Sospese parti del Calendario Venatorio Veneto
CACCIA: IL TAR VENETO SOSPENDE ALCUNE PARTI DEL CALENDARIO VENATORIO REGIONALE
Con Ordinanza n. 383, pubblicata il 5 settembre, la IV Sezione del TAR di Venezia ha sospeso alcune parti del calendario venatorio regionale 2025/26 approvato dalla Giunta regionale l’11 giugno scorso.
A seguito del ricorso presentato dalle associazioni Lega Abolizione Caccia, LNDC, LAV,LIPU ed OIPA, patrocinate dall’avvocato Claudio Linzola, che ringraziamo, il TAR del Veneto:
- ha sospeso l’imminente esercizio della caccia nei valichi montani del Veneto interessati dal passaggio di uccelli migratori, come quelli ricompresi all’interno di Zone di Protezione Speciale già segnalate all’Unione Europea;
- ha disposto il dimezzamento del carniere giornaliero e stagionale di esemplari abbattibili della specie Allodola, riducendolo a 5 capi al giorno e 25 a stagione;
- ha sospeso il carniere fissato per il Moriglione (2 capi al giorno e 10 a stagione per ciascun cacciatore), non essendo possibile impedire che venga superato il tetto massimo di 2.472 capi abbattibili in tutto il Veneto per tutta la stagione venatoria 2025/26.
E' una buona notizia. La sospensione permetterà a migliaia di Allodole e di Moriglioni di non essere uccisi in Veneto. Inoltre con la sospensione della caccia nei valichi montani all'interno delle ZPS e nel raggio di 1000 metri dagli stessi, interessati dal passaggio di uccelli migratori, saranno molti altri gli esemplari faunistici ad essere tutelati.

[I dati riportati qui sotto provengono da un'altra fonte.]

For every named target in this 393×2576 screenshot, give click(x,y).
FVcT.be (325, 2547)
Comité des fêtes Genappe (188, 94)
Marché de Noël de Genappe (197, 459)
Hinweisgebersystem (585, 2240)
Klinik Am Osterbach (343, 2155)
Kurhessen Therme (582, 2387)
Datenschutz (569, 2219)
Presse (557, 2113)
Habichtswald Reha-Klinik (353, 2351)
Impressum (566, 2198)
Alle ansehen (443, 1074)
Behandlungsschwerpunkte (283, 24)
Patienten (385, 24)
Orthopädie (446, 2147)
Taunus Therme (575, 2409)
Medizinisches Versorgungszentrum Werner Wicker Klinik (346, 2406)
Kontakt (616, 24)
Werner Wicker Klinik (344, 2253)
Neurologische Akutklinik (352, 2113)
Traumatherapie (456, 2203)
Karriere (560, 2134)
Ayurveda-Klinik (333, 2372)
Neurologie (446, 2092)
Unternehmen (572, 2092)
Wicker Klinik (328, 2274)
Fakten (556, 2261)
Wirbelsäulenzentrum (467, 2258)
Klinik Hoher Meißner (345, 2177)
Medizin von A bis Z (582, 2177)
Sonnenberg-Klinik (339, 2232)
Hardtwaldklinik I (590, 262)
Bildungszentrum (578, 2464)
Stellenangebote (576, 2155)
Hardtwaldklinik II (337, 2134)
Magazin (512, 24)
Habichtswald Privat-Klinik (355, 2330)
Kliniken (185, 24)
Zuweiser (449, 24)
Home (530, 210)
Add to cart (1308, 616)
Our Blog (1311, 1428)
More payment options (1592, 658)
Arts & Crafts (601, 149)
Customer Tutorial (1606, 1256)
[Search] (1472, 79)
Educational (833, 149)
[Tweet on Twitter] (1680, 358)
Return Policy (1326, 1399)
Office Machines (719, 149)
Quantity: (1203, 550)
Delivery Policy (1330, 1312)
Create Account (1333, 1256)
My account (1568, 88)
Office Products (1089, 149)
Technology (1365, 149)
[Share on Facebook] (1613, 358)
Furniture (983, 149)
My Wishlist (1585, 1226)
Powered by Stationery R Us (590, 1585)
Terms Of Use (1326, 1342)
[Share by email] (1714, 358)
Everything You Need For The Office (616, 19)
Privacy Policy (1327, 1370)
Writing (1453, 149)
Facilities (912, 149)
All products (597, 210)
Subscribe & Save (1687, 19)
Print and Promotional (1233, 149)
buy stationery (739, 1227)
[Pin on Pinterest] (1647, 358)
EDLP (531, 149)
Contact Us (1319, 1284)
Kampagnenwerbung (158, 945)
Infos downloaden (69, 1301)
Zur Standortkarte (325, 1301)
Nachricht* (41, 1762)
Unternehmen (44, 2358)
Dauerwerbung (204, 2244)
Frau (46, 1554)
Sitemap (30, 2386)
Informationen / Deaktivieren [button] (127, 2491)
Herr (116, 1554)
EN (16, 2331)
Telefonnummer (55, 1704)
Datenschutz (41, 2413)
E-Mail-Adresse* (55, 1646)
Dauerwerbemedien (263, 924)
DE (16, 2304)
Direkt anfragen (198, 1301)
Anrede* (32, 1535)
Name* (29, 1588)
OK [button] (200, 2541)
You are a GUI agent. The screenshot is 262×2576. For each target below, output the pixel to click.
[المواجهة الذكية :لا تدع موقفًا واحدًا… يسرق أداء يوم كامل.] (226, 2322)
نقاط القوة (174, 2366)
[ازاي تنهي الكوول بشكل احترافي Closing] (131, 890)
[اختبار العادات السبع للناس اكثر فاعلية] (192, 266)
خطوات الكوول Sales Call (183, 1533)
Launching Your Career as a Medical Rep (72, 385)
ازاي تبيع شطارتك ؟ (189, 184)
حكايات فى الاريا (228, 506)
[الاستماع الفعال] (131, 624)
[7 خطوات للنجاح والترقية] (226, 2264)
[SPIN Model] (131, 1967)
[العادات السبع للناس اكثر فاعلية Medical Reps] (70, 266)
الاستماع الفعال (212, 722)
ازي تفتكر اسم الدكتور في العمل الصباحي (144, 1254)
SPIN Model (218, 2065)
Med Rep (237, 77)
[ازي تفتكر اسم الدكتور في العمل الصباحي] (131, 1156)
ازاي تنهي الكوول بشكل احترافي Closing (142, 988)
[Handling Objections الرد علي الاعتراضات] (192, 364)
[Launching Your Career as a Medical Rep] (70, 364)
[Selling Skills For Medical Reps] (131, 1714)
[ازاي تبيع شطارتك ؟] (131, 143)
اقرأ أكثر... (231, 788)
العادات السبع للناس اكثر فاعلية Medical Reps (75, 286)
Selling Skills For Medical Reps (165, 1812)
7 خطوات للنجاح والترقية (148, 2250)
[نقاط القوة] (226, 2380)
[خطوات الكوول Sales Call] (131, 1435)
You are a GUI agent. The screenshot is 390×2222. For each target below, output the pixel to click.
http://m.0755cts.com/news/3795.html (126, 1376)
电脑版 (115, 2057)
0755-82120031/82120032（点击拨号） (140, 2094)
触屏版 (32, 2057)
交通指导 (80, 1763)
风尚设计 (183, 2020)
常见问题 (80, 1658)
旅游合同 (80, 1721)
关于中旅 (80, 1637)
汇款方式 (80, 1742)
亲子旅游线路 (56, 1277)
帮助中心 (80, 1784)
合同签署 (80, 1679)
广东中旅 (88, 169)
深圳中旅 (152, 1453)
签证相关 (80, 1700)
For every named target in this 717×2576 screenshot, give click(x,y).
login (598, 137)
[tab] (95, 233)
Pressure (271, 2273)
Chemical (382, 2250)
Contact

Nella trattazione di merito del ricorso, fissata per il 27 novembre prossimo, il TAR si occuperà anche della data di chiusura della caccia a 4 specie di avifauna (Tordo sassello, Canapiglia, Germano reale e Gallinella d’acqua), oltre al tema dell’utilizzo delle munizioni contenenti piombo e alla validità degli studi addotti dalla Regione Veneto per disattendere il parere obbligatorio dell’Istituto Superiore per la Protezione e la Ricerca Ambientale.